Turkey, meanwhile, views the pipeline’s reactivation as an opportunity to cement its role as a key hub in the regional energy network. It also boosts its negotiating leverage with Iraq, the EU, and global energy firms. Internationally, the restart reflects growing concern over securing energy supply amid geopolitical turbulence.
Political and Economic Origins of the Kirkuk–Ceyhan Pipeline (1958–1979)
The Kirkuk–Ceyhan pipeline was never merely a technical venture it was born of sweeping political and economic shifts in Iraq and Turkey starting in the late 1950s. Following Iraq’s 1958 revolution, Baghdad pursued greater sovereignty over its oil resources.
At the same time, Turkey was grappling with repeated failures to find domestic oil and felt isolated, particularly after the U.S. response during the 1964 Cyprus crisis. These pressures drove Ankara to seek stable energy sources, drawing it closer to oil-rich neighbors chief among them, Iraq.
This rapprochement culminated in a 1965 trade agreement that made Iraq a key market for Turkish exports, and Turkey a primary buyer of Iraqi oil. After Syria shut down the Kirkuk–Baniyas pipeline in 1967 amid the war, Baghdad reassessed its export options and viewed a direct route through Turkey as a safer, politically less costly alternative.
In 1967, Iraqi President Abdul Rahman Arif visited Ankara, resulting in a preliminary agreement to construct a pipeline linking Kirkuk to the Mediterranean port of Ceyhan. Exports began via rail in 1968, and by the early 1970s, Iraq was supplying nearly 75% of Turkey’s oil imports. However, political instability in both countries delayed pipeline construction.
Iraq’s nationalization of the Iraq Petroleum Company’s concessions on June 1, 1972, revived the project. It granted Baghdad greater control over its resources and motivated it to accelerate efforts to find export routes outside the grip of Western firms or regional alliances. Turkey, in turn, supported the move and entered direct talks.
On May 1, 1973, Iraq’s National Oil Company and Turkey’s state oil firm signed a protocol to build a pipeline with an initial capacity of 500,000 barrels per day (bpd), expandable in the future.
Stretching nearly 600 miles, the pipeline runs from Kirkuk through Diyarbakir to the port of Ceyhan. Baghdad agreed to pay a transit fee of 35 cents per barrel and supply Turkey with preferentially priced oil for domestic use.

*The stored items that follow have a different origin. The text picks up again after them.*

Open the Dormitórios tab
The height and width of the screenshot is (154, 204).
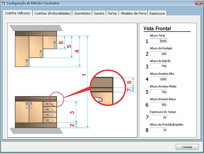click(83, 14)
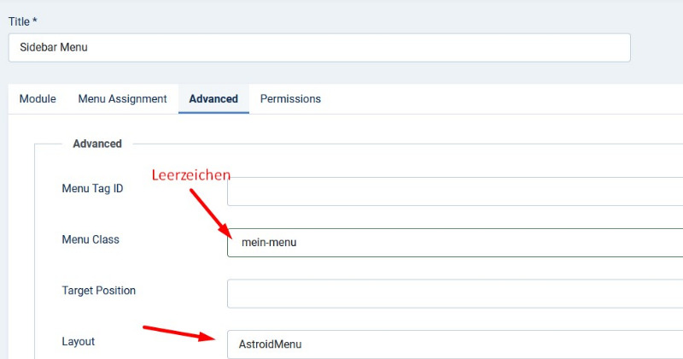Viewport: 683px width, 359px height.
Task: Click red arrow pointing to Layout field
Action: click(x=178, y=332)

But the 1973 Yom Kippur War and the ensuing Arab oil embargo upended expectations. Oil prices quadrupled, Turkey couldn’t afford the new costs, and Iraq, needing funds, refused to grant concessions. Disputes over pricing and transit fees led to a temporary halt.
The project resumed in April 1975. Iraq completed its portion in September 1976, and Turkey followed in December. The line officially opened in January 1977, though flows remained below capacity just 160,000 bpd compared to the planned 500,000 due to financial disputes, Turkey’s delayed payments, and disagreements over water rights on the Euphrates.

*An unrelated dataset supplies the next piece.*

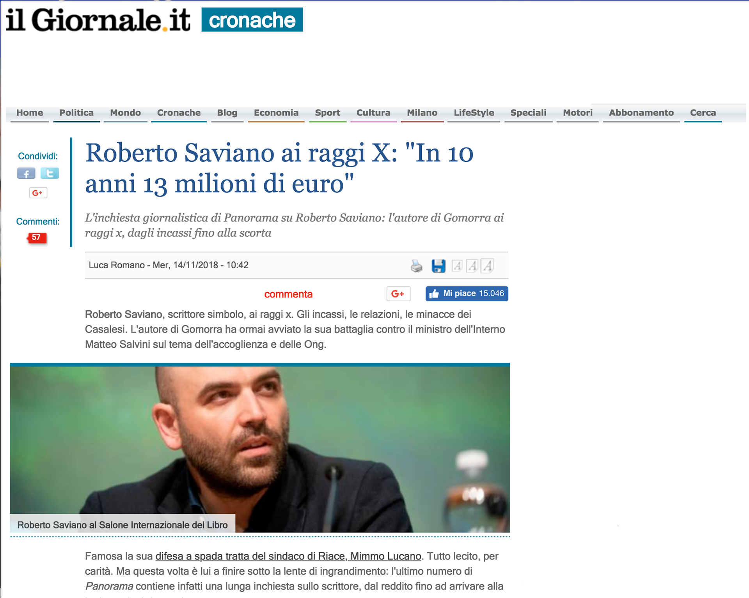
Task: Save the article with floppy disk icon
Action: [x=438, y=266]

In December 1977, Iraq suspended pumping entirely over Turkish debts of roughly $230 million. The impasse lasted until August 1978, when the two sides reached a barter deal involving cash payments and agricultural and industrial goods. This salvaged the oil relationship just as prices spiked after Iran’s revolution.
The Pipeline’s Golden Decade (1980–1990)
Despite the Iran–Iraq war’s early strains, the Kirkuk–Ceyhan pipeline performed strongly after 1981, as global oil prices declined. By 1982, with Iraq’s Gulf export terminals under Iranian blockade, Kirkuk–Ceyhan became Baghdad’s primary indeed, only export outlet.

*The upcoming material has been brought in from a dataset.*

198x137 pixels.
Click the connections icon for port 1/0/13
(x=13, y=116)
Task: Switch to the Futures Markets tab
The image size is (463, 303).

Baghdad and Ankara invested in doubling capacity. A parallel line was built, boosting total throughput to 1 million bpd, later raised to 1.5 million bpd by 1988, making it the largest pipeline system in the Middle East at the time.
Sanctions and Slow Decline (1990–2003)
From 1977 to 2003, Kirkuk–Ceyhan enjoyed remarkable continuity, facing only one total shutdown between 1991 and 1996, when Turkey enforced UN sanctions following Iraq’s invasion of Kuwait.
Exports later resumed under the Oil-for-Food Program but never returned to pre-sanctions levels. The real rupture came after the 2003 US-led invasion. Coalition forces bombed Iraq’s IT2-A pumping station north of Baiji, and insurgents launched repeated attacks on oil infrastructure.
Erbil’s Independent Exports and Baghdad’s Backlash
After 2003, legal deadlock over a national hydrocarbons law allowed the Kurdistan Regional Government (KRG) to exert de facto control over northern oil. In 2007, the KRG passed its own oil and gas law, formed local companies, and signed dozens of contracts with foreign firms without Baghdad’s approval. The central government deemed these moves unconstitutional.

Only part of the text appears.